PC A.en

PC A.en

Last updated 2026-02-16 Read time 3 min
Summary
  • PCA finds orthogonal directions of maximum variance and projects data onto leading components.
  • Explained-variance ratios provide a quantitative way to choose the number of components.
  • Feature scaling strongly affects PCA, so standardization is often mandatory.

Intuition #

PCA rotates the coordinate system toward directions that capture most variation.

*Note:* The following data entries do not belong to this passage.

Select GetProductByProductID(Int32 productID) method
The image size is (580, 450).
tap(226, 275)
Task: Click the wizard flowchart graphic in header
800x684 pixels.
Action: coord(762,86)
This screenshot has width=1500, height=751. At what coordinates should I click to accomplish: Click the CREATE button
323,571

Keeping only the strongest axes compresses data while retaining dominant structure.

Detailed Explanation #

1. Why PCA? #

  • High-dimensional data is hard to interpret and to visualise; PCA finds orthogonal directions that summarise the bulk of the variance.
  • The method is unsupervised: it does not use labels, only the covariance structure of the data.
  • Once we project onto the leading components we can visualise, denoise, or feed the compressed features to downstream models.

2. Mathematics #

Given zero-centred data matrix (X \in \mathbb{R}^{n \times d}):

  1. Covariance matrix $$ \Sigma = \frac{1}{n} X^\top X $$
  2. Eigen-decomposition $$ \Sigma v_j = \lambda_j v_j $$ where (v_j) are eigenvectors (principal axes) and (\lambda_j) eigenvalues (explained variance).
  3. Projection $$ Z = X V_k $$ using the top (k) eigenvectors.

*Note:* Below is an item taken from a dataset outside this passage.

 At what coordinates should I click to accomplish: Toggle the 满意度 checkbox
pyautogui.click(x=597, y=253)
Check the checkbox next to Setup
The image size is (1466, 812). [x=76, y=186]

3. Create a sample dataset #

 1
 2
 3
 4
 5
 6
 7
 8
 9
10
11
12
13
import numpy as np
import matplotlib.pyplot as plt
import japanize_matplotlib
from sklearn.datasets import make_blobs

X, y = make_blobs(n_samples=600, n_features=3, random_state=117117)

fig = plt.figure(figsize=(8, 8))
ax = fig.add_subplot(projection="3d")
ax.scatter(X[:, 0], X[:, 1], X[:, 2], c=y)
ax.set_xlabel("$x_1$")
ax.set_ylabel("$x_2$")
ax.set_zlabel("$x_3$")

3D blobs


4. Run PCA with scikit-learn #

 1
 2
 3
 4
 5
 6
 7
 8
 9
10
11
12
from sklearn.decomposition import PCA
from sklearn.preprocessing import StandardScaler

pca = PCA(n_components=2, whiten=True)
X_pca = pca.fit_transform(StandardScaler().fit_transform(X))

plt.figure(figsize=(8, 8))
plt.scatter(X_pca[:, 0], X_pca[:, 1], c=y)
plt.xlabel("PC1")
plt.ylabel("PC2")
plt.title("2-D embedding via PCA")
plt.show()

PCA projection


5. Scaling matters #

 1
 2
 3
 4
 5
 6
 7
 8
 9
10
11
12
13
14
15
16
17
18
19
20
21
22
23
24
25
26
27
28
from sklearn.preprocessing import StandardScaler

X, y = make_blobs(
    n_samples=200,
    n_features=3,
    random_state=11711,
    centers=3,
    cluster_std=2.0,
)
X[:, 1] *= 1000
X[:, 2] *= 0.01

X_ss = StandardScaler().fit_transform(X)

pca = PCA(n_components=2).fit(X)
X_pca = pca.transform(X)

pca_ss = PCA(n_components=2).fit(X_ss)
X_pca_ss = pca_ss.transform(X_ss)

plt.figure(figsize=(10, 5))
plt.subplot(121)
plt.title("Unscaled features")
plt.scatter(X_pca[:, 0], X_pca[:, 1], c=y, marker="x", alpha=0.6)
plt.subplot(122)
plt.title("Scaled features")
plt.scatter(X_pca_ss[:, 0], X_pca_ss[:, 1], c=y, marker="x", alpha=0.6)
plt.show()

Scaling effect

PCA is dominated by features with large variance; scaling (or whitening) is essential when feature units differ.


6. Practical considerations #

  • Explained variance ratio: (\lambda_j / \sum_i \lambda_i) helps decide how many PCs to keep (often 80–90%).
  • Computation: PCA is implemented via SVD under the hood; use svd_solver='randomized' for large datasets.
  • Kernel PCA: when linear PCA is not enough, switch to kernels (see the dedicated section) or try UMAP/t-SNE for local structure.